Vinividivinci's picture

That's what happens when the lower middle class tries to live large.
No pity for the sheeple.

Blankenstein's picture

Not just the lower middle class, a good portion of the middle and upper middle class are living large also.  Lots of big houses with big mortgages in the suburbs.  And don't forget the new cars and the vacations, so you can take pictures and try and impress all of your 'friends' on facehole. 

Let it Go's picture

It is clear debt has become the main driver of both the American and global economy. This is not just about the auto loans we are seeing here in America, a giant debt bubble is forming that extends into many sectors of our economy. This is also happening in many places across the world.

The Federal Reserve has been pumping in trillions of dollars of liquidity into the economy and much of it has resulted in pulling future consumption forward. These policies will soon become a headwind to both future sales and growth. More on the ramifications of this policy in the article below. 

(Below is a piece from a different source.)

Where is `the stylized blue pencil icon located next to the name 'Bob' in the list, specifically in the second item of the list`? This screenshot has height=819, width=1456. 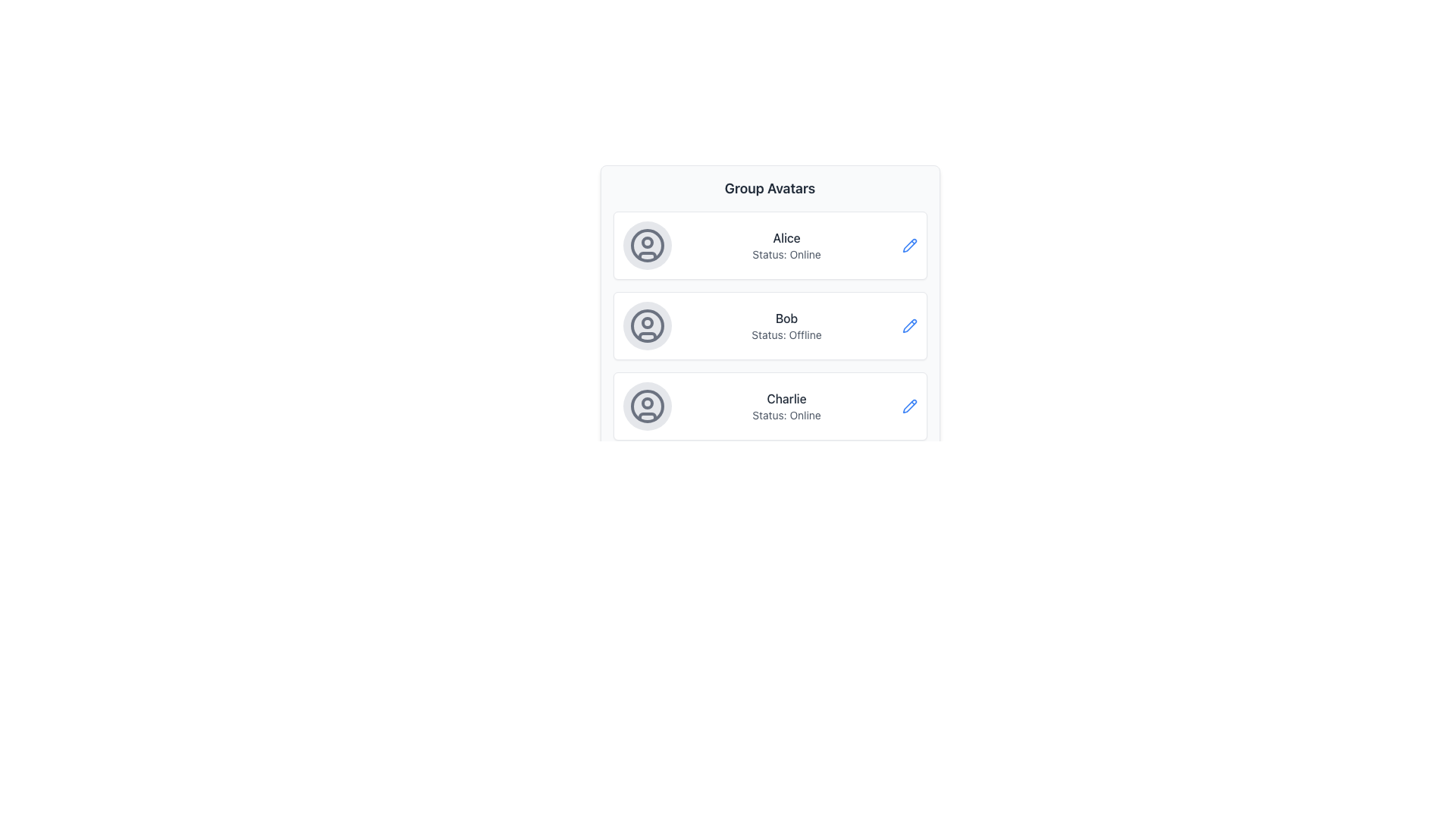 the stylized blue pencil icon located next to the name 'Bob' in the list, specifically in the second item of the list is located at coordinates (909, 325).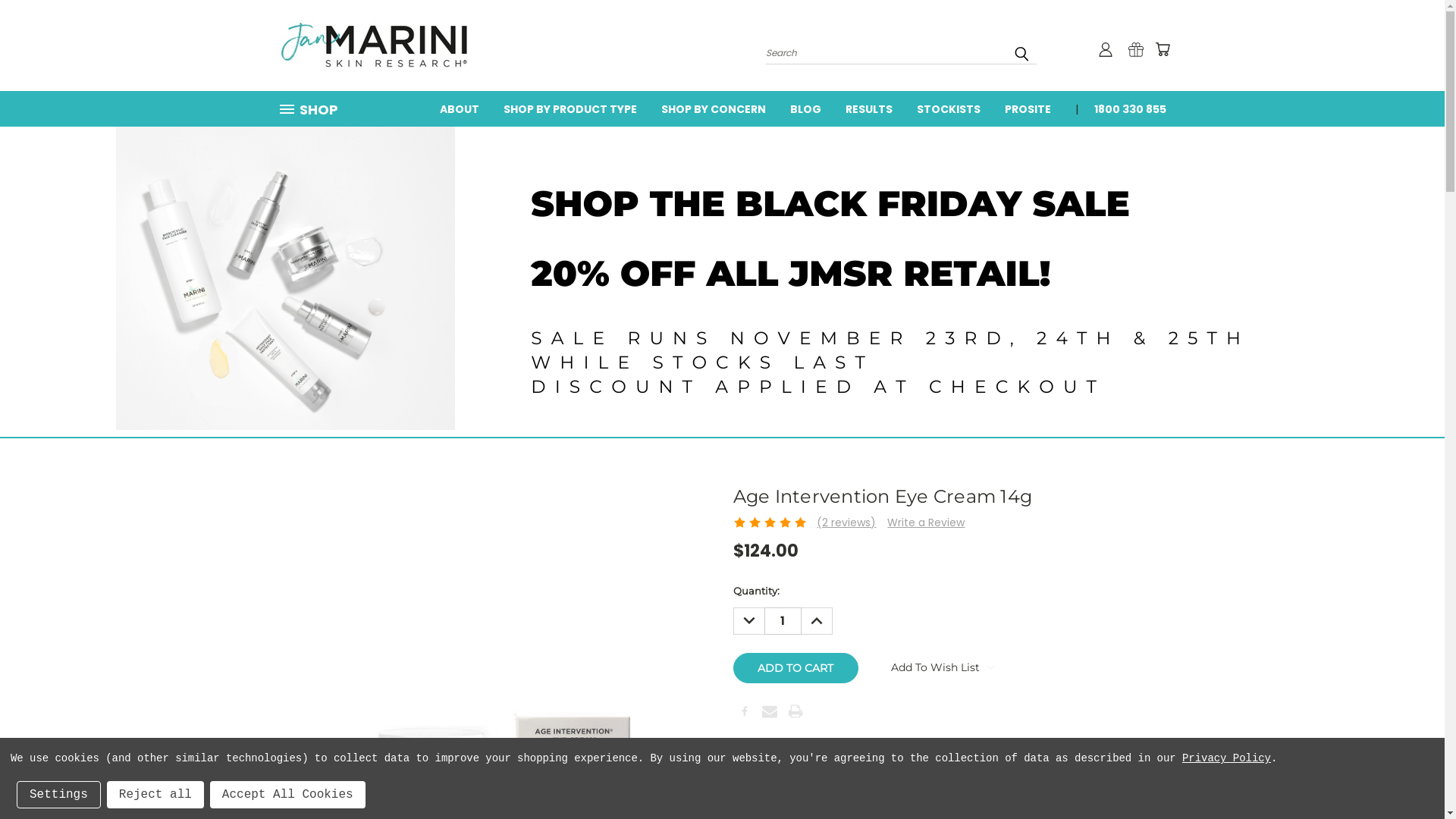 The image size is (1456, 819). I want to click on 'RESULTS', so click(868, 107).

 http://brucewilds.blogspot.com/2016/12/debt-main-driver-of-both-american-and.html

JailBanksters's picture

Debt = Wealth

As long as you can create money out of thin air so you loan it out.

 

dojufitz's picture

I have said it before.... come to Melbourne Australia & stare at the home prices......people will think you have Parkinson's because your head will never stop shaking....

Muppet's picture

Ten trillion was me.  Sorry.  I had to pay my property taxes.  Again, sorry.